This is a thoughtful, well written and, in my view, perceptive and realistic appraisal of where humanity has arrived right now.
I find only one element of the article to be questionable:
"politics are a terrible replacement for religion." ..."While spirituality, philosophy, and religion were created in the Neolithic Revolution, they’re desperately needed in our current age of permanent revolution. We’re way beyond the clay tablets, but the meaning they purvey is still necessary."
The value of and need for philosophy, is something with which I certainly agree. Indeed, I find it appalling that philosophy has become increasingly absent in university offerings, whilst 'business' and/or 'vocational' courses have grown and often even replaced it.
Spirituality, I see as an extremely vague concept and very personal notion. I consider its use to be vague and relatively indefinable, perhaps because it is not something we can explain.

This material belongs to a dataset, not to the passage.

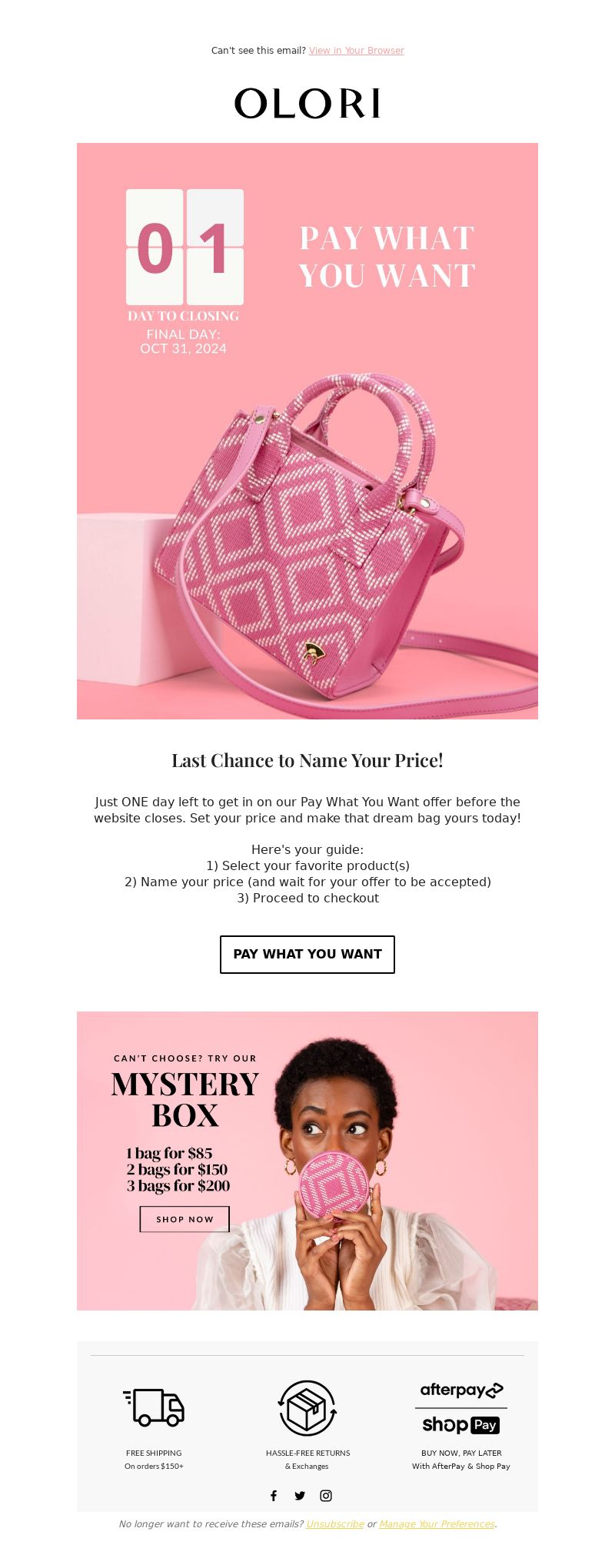Click the OLORI logo
The height and width of the screenshot is (1568, 615).
(308, 103)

Religion, however, has been and certainly is 'political'. Even today, it remains about control, conditioning, the justification of hierarchy and the creation of immutable code of behaviour, (laws, if you will), that are justified not by reason, logic or evidence but by claims that they comprise the 'word' of some divine deity.

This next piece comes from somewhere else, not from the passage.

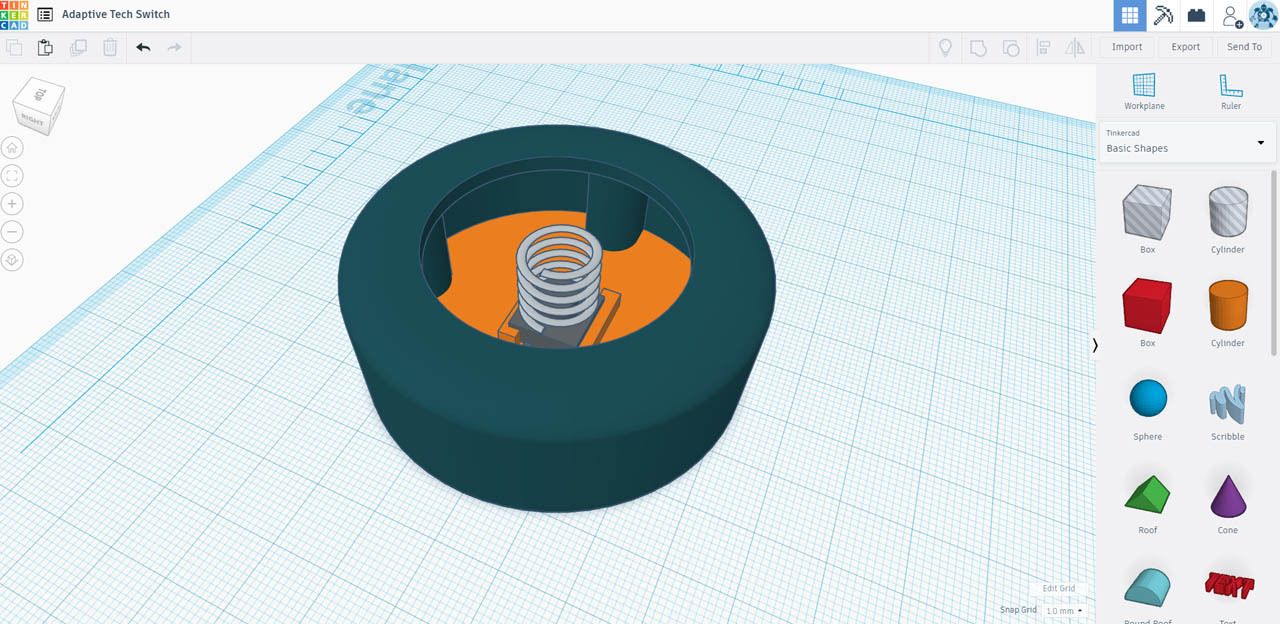Open Bricks view via the brick icon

In fact, that 'word' is simply a human account of a human construct, perhaps beginning as an understandable way to explain existence but always being fraudulent and dependent on competitive charisma, just as is the government of the modern 'state'.

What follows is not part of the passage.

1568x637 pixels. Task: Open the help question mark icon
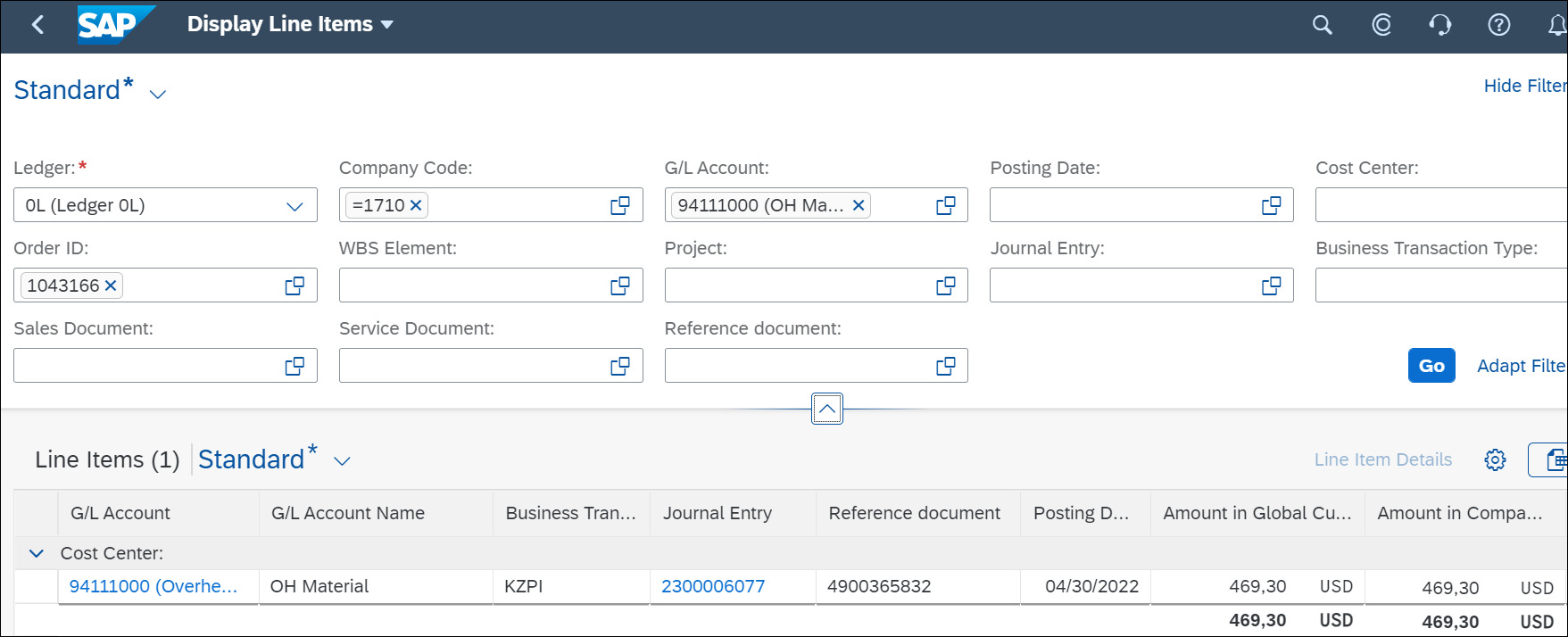point(1498,25)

Indeed, if there is one thing we do not need it is for religion to continue or to grow. Religion has been and continues to be the major cause of human division, conflict and war. As Dylan so intuitively expressed it, every nation has God on their side. However, it always, their god.
No, the suggestion that "politics are a terrible replacement for religion" is nonsense for, in essence, they are one and the same and create similar divisions, prejudices, conflicts, inhumanity, inequity and inequality.